Trump Orders Review Of Clean Water Rule Opposed By Farm Groups

Feb 28, 2017

Then-administrator of the Environmental Protection Agency Gina McCarthy visits a Missouri farm in 2014 to highlight the Clean Water Rule.
Credit Kristofor Husted / Harvest Public Media

President Donald Trump issued an executive order Tuesday directing the Environmental Protection Agency to revise a controversial environmental rule opposed by many Midwest farm groups.

Trump ordered new EPA administrator Scott Pruitt to formally revise the Obama Administration’s 2015 Clean Water Rule, also known as the Waters of the U.S. Rule, which was meant to explain which rivers, streams and creeks are subject to regulation by the EPA.

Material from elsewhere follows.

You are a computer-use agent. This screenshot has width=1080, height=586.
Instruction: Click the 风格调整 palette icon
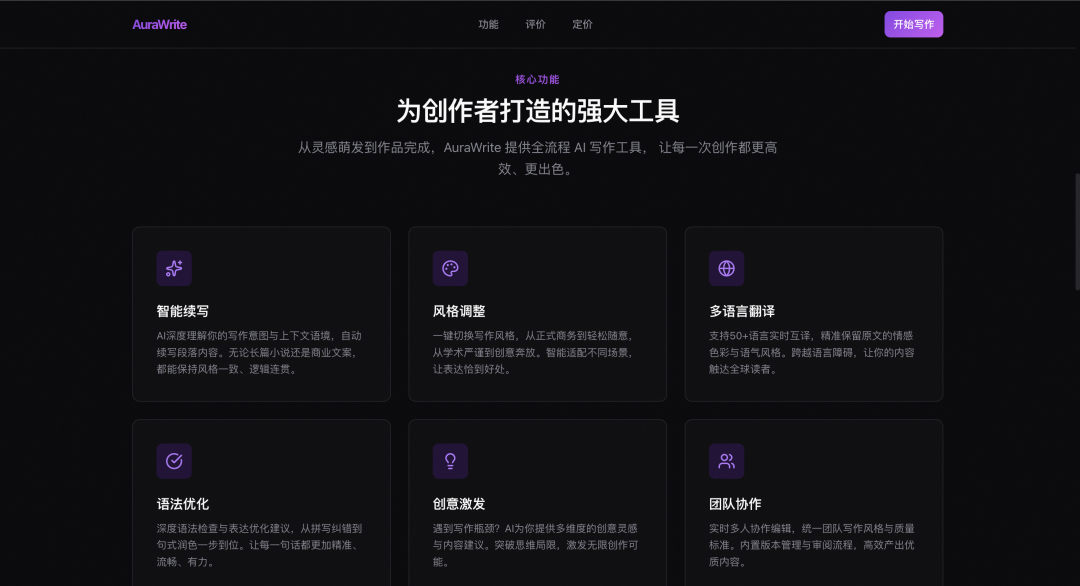[x=450, y=268]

The EPA used the Clean Water Rule wants to clarify a portion of the Clean Water Act to give the agency more control over millions of acres of wetlands and streams. The agency spent months trying to sell the regulations to farmers, but many did not bite.

The American Farm Bureau Federation and its many state-level counterparts pushed to change the rule, along with other farm groups, saying it was a federal overreach onto farmers’ land and contending that the rule would allow the agency to dictate how farmers use certain bodies of water on farmland.

“We think it’s an opportunity for EPA to listen to farmers and look at the fine print of the regulation that the Obama Administration did and then, ultimately, to get it right -- to get something that works for the environment and for farmers,” says Don Parrish, senior director of regulatory relations at the AFBF.

Many environmental groups, however, say the rule is necessary to combat water pollution, especially water pollution caused by farms and ranches.

“The problem is going to be there,” says Craig Cox of the Environmental Working Group, which supported the rule. “The problem is going to get worse. The problem is going to cry out for a solution.”

Trump on his own can’t repeal the rule. The executive order directs the new EPA administrator to revise it, which could take years.

Parrish says U.S. farmers will likely see Pruitt and the EPA working more with state agencies to set up state water regulations.

“We look at this as the first step of many that are going to have to take place in this area,” Parrish says.